“We understand the challenges (and are) very cognizant” of the risk,” acting deputy assistant secretary for research and engineering Mary Miller told me this morning.
“It’s going to be difficult,” Miller said at a National Defense Industrial Association conference here, “but we’ve never had a better opportunity in the two decades, three decades that I’ve been in the business” to reform a sclerotic acquisition system.
Pressed for details, Miller declined. “I can’t tell you an awful lot because the secretary has not released it to Congress and they get the first chance to look at it,” she said. The Pentagon must submit its plan to the Hill this August and implement it by February.
Miller acknowledged the uncertainty took its toll. “The work force is uncomfortable. They don’t know what it means, and we haven’t been able to tell them much, because the secretary is still saying, ‘do I like this plan, do I not like this plan?’ (And) the secretary has been excruciatingly busy.” In other words, it’s not just too early to discuss details; the details are still very much in flux.
That said, work is underway. There’s “a small cross-functional team that was assembled to work on the….” — Miller searched for the right word before settling delicately on “opportunity.” This team is now working through which parts of the current Acquisition, Technology, & Logistics (ATL) organization will go to the new Defense Undersecretary for Research & Engineering (R&E) and which ones will go to the Defense Undersecretary for Acquisition & Sustainment (A&S). “We were also asked by the staff (in Congress) to make sure it wasn’t just an org chart moving of boxes,” she said, but a thoughtful rethink of the entire system. Senate Armed Services chairman John McCain, famous for his denunciations of acquisition failures, who led the charge to split up ATL, ably accompanied by the veteran SASC staffer Bill Greenwalt.
There is a real risk in splitting the people who invent and develop new weapons — the research & engineering side — from the people who buy, deploy, and support them — acquisition & sustainment. Even with a single undersecretary focused on the challenges, weapons development is still notorious for what some call the “valley of death” — a promising technology comes out of the labs but never makes it into the field because the acquisition side did not pick up where the developers left off. Conversely, developers are often criticized for creating wonder weapons that can’t be bought in bulk or sustained in the field at an affordable price.

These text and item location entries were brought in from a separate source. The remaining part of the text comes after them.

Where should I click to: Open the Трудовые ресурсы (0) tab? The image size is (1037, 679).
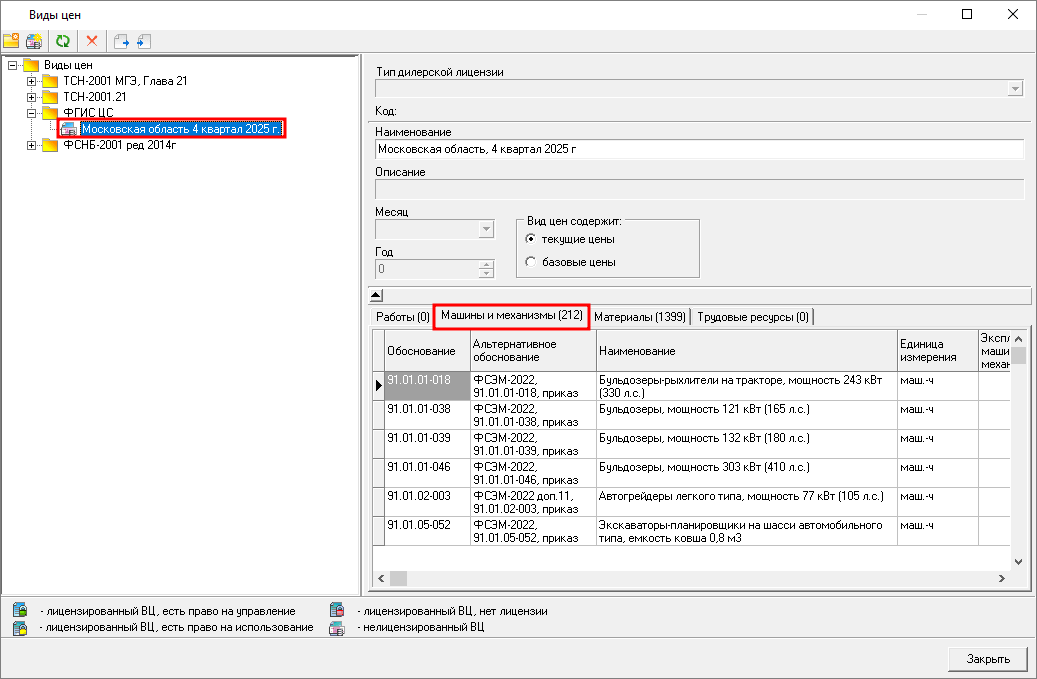coord(753,317)
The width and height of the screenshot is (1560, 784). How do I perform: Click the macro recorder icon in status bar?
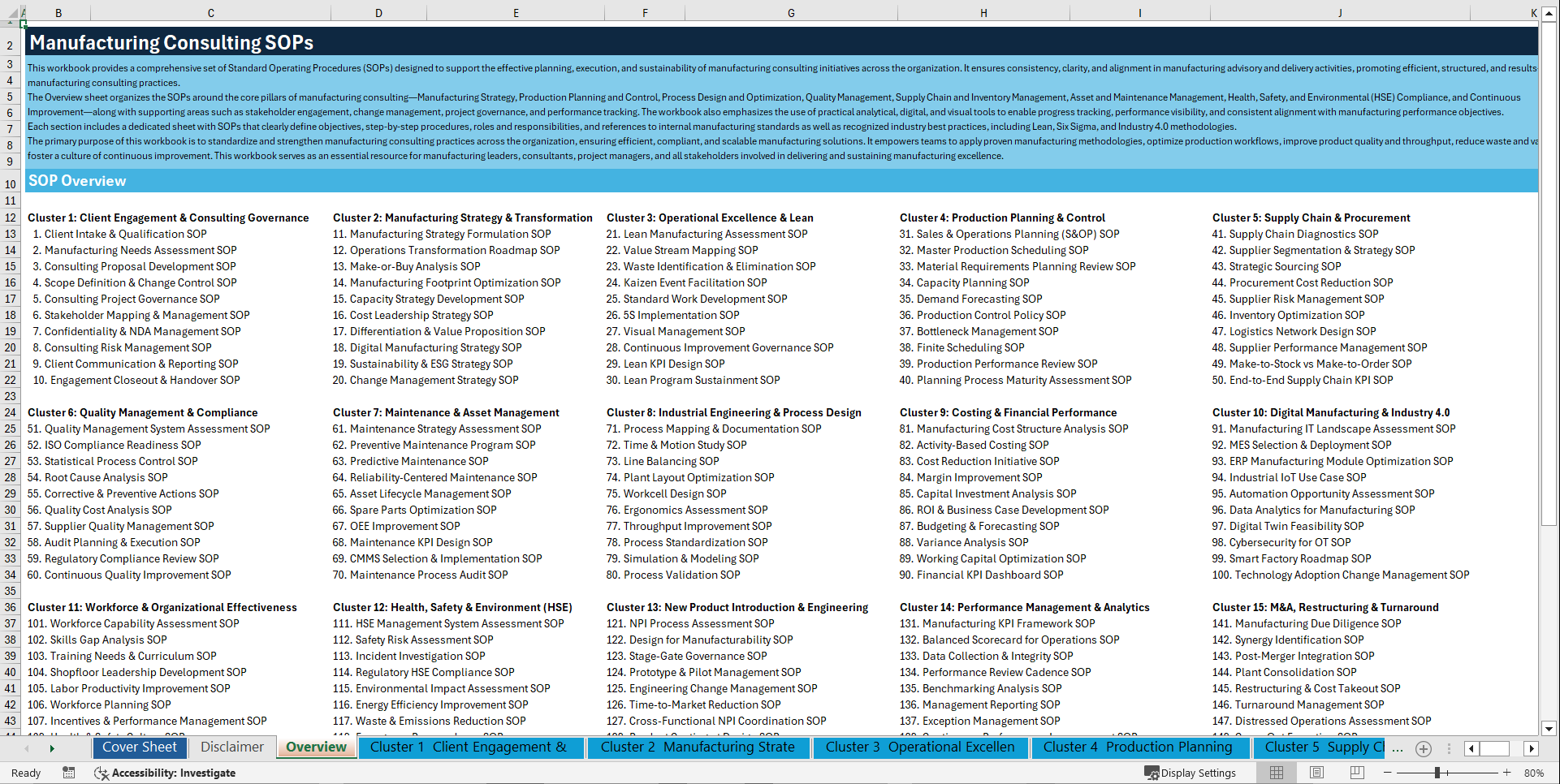(x=69, y=773)
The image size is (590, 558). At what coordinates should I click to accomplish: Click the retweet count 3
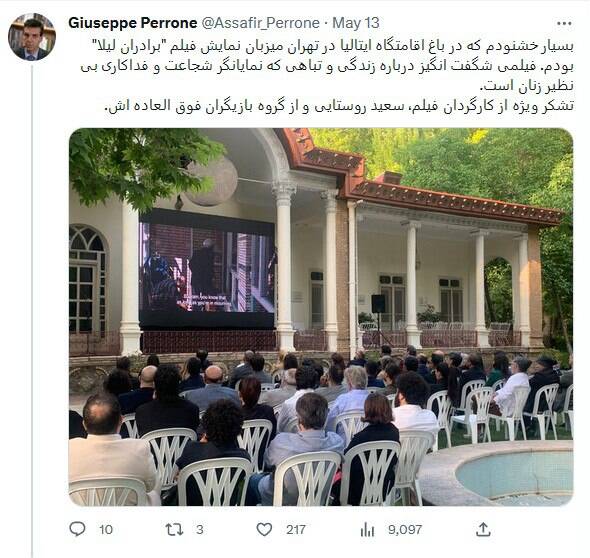tap(200, 530)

Coordinating these two communities may only get harder once they report to different bosses. In fact, the Pentagon used to have an independent undersecretary for research and engineering, but that position was folded under what became ATL to improve coordination — a reform the current legislation would reverse.
“There’s a natural tension, because one’s all about taking risk and one’s all about mitigating risk,” Miller said. The undersecretary of research & engineering will pursue new technologies to make sure the US military stays on top of rapidly advancing adversaries — an inherently uncertain enterprise. Acquisition & sustainment will focus on making sure military materiel is affordable, efficient, and fielded as fast as and effectively as possible — which is all about reducing uncertainty.
In fact, one of the arguments for the split is that research requires a different mindset, even a different institutional culture, than acquisition. “The creation of these two new unders gives us an incredible opportunity to (advance) this culture change,” Miller said. “It’s a great strategy. It’s exceptionally challenging to implement, as you might imagine.”